Central Kings still a bully-free zone
Ten years after Pink Shirt Day created at CK, students still mark the occasion
The legacy of the first Pink Shirt Day at Central Kings Rural High School in 2007 lives on a decade later.
“We like to celebrate an inspiring event that was that first year,” says Adrie Cameron, who is student council prime minister.
Cameron said the student body takes a stand against bullying every year.
“The conversation started 10 years ago and we are keeping it going. We don’t want to stand by and let bullying happen,” she said.
Cameron estimated 60 per cent of the student population wore pink Sept. 13. The student council set up face painting, a photo booth and sold pink cotton candy.
Danielle Hayden and Jessie Martin, who also serve on the council, said the event reminds students that they still need to take a stand against bullying.
Cameron hopes older students who see a younger student being picked on won’t put up with it.
She sees senior students and staff as role models.
The student body at Central Kings held an assembly at lunchtime on Sept. 13 and then walked to the Waterville fire hall and back waving pink posters.
Vice-principal Stan Mcvicar called the Central Kings students “exceptional” for keeping the anti-bullying message strong for a decade.
“People are thoroughly impressed,” he said during the assembly. “Make Pink Day not just one day, but every day. Be there for each other. Lift people up.”
Cameron told the assembly that about 6.5 million individuals mark Pink Day in 13 countries.

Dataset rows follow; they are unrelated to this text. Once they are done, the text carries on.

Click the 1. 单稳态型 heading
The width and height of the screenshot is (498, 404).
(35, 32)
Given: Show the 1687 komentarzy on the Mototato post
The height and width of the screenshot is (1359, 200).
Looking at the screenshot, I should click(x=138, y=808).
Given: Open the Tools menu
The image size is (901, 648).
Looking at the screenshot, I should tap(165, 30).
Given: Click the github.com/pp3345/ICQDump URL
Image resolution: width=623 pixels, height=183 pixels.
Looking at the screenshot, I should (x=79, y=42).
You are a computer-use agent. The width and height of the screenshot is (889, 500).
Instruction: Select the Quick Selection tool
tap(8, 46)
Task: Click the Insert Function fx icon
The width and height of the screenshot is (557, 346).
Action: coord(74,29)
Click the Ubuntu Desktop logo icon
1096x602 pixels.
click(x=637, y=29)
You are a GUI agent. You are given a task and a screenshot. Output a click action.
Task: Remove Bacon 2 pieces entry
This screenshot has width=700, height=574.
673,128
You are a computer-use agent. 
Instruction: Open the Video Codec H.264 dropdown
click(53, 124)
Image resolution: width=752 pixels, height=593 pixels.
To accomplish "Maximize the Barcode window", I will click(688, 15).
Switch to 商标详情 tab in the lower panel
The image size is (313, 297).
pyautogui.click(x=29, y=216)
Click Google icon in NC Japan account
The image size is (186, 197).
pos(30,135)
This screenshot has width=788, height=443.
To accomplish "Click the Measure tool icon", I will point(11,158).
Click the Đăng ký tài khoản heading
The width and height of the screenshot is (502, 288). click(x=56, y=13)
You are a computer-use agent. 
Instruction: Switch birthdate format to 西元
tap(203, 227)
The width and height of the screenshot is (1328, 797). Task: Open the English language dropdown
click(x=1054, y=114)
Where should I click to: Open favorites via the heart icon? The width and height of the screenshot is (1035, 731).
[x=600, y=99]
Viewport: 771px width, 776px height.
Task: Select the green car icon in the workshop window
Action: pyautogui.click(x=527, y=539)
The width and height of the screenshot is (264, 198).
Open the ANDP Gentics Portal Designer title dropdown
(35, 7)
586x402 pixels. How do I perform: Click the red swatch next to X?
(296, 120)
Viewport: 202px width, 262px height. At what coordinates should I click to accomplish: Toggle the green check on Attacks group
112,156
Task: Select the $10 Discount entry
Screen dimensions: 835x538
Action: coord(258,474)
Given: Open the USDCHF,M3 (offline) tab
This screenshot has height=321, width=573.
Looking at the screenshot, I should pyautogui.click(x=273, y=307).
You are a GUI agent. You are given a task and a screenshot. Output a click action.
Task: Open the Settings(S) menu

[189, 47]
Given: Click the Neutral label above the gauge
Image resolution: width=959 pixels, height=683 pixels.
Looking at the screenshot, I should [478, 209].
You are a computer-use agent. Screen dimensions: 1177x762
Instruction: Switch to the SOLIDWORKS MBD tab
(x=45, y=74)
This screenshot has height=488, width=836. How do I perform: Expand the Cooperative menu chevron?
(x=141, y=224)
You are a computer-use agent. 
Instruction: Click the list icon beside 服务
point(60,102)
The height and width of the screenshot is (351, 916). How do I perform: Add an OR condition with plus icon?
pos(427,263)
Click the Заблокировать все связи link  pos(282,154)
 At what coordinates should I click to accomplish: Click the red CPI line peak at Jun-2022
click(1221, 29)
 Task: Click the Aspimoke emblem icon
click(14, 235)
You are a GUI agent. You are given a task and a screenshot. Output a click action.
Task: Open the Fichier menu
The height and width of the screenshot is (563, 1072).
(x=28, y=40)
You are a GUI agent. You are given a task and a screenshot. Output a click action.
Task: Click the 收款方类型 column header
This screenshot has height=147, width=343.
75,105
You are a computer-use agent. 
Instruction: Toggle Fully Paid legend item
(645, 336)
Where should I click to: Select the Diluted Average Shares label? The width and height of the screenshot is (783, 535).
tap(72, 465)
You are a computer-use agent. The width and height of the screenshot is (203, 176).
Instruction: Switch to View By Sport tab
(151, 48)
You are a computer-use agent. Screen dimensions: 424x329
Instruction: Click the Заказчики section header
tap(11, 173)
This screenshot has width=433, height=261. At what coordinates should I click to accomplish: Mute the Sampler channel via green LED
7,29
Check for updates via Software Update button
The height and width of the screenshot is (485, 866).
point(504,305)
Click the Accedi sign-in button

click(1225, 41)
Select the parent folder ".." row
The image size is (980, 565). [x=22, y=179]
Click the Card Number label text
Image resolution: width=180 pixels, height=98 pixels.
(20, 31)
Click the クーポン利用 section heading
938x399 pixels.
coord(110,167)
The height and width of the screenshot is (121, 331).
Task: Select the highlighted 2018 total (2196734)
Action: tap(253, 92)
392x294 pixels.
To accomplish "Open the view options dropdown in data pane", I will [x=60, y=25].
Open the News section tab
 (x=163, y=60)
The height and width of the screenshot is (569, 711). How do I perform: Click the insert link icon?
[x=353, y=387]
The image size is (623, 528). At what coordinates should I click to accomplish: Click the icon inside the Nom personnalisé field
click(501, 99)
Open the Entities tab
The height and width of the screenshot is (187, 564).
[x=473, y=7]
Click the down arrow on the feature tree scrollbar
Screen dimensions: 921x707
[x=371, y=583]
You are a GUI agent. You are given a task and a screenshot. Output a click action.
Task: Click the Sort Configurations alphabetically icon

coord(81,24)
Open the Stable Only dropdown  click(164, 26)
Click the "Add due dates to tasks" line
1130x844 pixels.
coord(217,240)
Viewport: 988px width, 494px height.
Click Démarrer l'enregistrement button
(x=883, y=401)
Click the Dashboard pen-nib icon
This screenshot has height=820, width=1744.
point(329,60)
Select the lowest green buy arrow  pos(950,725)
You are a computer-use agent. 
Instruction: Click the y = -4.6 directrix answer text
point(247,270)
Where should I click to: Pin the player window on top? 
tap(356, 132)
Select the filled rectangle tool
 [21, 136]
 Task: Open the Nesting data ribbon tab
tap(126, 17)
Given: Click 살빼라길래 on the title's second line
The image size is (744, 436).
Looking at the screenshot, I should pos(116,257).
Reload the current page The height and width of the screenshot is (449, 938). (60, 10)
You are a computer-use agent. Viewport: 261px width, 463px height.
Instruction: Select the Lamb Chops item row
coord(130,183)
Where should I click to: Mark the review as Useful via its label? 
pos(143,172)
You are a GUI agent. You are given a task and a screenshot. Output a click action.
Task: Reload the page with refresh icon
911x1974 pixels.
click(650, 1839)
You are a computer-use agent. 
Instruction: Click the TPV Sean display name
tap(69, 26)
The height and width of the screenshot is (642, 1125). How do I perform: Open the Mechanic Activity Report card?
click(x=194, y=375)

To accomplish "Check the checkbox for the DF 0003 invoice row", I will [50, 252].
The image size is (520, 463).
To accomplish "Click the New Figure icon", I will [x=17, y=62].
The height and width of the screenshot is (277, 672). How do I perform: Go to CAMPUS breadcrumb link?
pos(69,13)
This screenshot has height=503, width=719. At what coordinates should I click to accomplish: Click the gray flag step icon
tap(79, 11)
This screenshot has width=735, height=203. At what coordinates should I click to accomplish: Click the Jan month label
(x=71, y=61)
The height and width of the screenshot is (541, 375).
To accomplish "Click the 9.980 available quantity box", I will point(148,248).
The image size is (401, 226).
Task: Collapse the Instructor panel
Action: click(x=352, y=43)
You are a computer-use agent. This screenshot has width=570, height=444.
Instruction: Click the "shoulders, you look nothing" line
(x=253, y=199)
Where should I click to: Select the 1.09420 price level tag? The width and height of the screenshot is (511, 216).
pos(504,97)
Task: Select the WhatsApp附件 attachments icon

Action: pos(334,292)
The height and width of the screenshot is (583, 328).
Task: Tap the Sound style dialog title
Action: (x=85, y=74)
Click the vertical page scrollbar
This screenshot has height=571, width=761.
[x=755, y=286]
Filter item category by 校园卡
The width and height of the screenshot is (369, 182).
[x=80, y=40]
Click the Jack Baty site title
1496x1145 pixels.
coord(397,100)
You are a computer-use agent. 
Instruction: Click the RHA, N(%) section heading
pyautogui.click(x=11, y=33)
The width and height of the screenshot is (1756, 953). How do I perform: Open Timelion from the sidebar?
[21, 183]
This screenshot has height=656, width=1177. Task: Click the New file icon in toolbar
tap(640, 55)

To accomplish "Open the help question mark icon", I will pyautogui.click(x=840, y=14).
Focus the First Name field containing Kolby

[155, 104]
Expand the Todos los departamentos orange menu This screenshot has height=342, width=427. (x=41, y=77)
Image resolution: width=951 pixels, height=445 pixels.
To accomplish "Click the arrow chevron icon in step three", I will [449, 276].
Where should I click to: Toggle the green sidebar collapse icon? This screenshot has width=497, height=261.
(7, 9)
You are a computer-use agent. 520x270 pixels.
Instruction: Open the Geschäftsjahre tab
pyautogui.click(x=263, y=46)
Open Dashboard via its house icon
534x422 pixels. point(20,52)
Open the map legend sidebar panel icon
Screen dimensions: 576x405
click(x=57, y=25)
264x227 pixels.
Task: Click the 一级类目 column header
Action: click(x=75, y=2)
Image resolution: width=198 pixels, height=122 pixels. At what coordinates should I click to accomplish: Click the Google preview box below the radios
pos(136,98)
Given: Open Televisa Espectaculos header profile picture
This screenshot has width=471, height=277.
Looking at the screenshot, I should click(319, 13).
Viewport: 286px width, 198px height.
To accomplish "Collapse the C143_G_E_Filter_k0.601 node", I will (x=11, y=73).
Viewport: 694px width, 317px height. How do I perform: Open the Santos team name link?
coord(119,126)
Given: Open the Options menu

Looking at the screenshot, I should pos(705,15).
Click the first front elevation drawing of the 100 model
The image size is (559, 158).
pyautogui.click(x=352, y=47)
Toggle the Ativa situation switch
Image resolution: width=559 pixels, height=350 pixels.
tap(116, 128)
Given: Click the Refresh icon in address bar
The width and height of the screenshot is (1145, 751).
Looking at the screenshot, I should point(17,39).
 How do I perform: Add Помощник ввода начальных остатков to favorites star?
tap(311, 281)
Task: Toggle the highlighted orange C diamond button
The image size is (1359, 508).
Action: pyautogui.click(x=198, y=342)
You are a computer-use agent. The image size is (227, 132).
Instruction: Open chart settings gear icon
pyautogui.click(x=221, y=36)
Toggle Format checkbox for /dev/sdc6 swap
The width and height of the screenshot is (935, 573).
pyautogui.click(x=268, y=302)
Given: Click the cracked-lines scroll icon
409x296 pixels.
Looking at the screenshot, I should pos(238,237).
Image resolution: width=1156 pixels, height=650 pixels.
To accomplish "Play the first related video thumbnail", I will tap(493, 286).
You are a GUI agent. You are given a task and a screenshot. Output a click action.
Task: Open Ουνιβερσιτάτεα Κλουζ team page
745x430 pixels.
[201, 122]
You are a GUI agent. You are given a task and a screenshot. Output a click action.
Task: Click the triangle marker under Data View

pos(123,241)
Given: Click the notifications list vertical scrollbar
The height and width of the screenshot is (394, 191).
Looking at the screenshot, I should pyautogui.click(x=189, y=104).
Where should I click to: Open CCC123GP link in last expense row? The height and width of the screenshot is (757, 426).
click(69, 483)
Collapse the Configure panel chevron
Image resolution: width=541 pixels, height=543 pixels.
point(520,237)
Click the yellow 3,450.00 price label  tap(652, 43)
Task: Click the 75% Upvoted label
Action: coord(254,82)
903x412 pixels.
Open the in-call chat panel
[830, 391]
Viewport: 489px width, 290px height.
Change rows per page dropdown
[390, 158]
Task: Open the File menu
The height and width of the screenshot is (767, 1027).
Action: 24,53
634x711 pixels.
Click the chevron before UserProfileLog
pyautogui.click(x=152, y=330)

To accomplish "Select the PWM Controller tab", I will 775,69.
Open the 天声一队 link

In 2007, the Pink Shirt Day co-founders were aiming
to support a male Grade 9 student who was bullied for wearing a pink polo shirt on the first day of school. They purchased 50 pink shirts to distribute to CK students at school the following day. They e-mailed classmates to spread the word about their idea, dubbed Sea of Pink, and hundreds of students showed up for school the next day sporting pink attire. The campaign received international attention.
Megan Ivany, left, Wyomi Acker, Shelby Devries and Grace Sharpe held up the pink message in the Central Kings Rural High Shool photo booth.
Students on the walk to Waterville and at the pink cotton candy booth.